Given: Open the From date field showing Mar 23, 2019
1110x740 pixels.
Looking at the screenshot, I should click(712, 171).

--

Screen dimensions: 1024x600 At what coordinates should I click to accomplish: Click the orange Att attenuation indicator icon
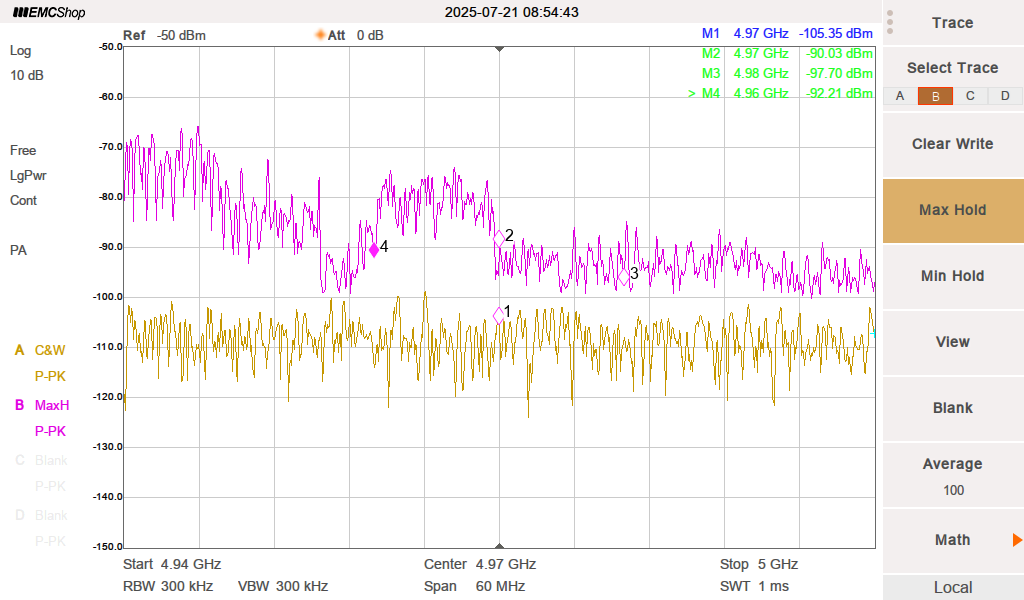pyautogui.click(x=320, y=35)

* * *

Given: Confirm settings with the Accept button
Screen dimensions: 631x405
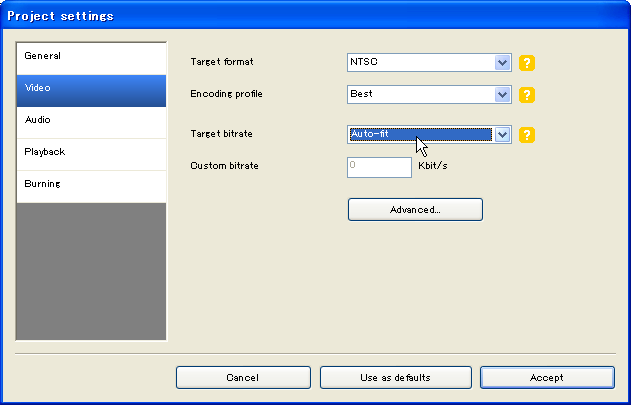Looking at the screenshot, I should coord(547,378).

- [About this exercise]
For the listing above, state how many lines include the word "Given", and give only the number.

- [Exercise result]
2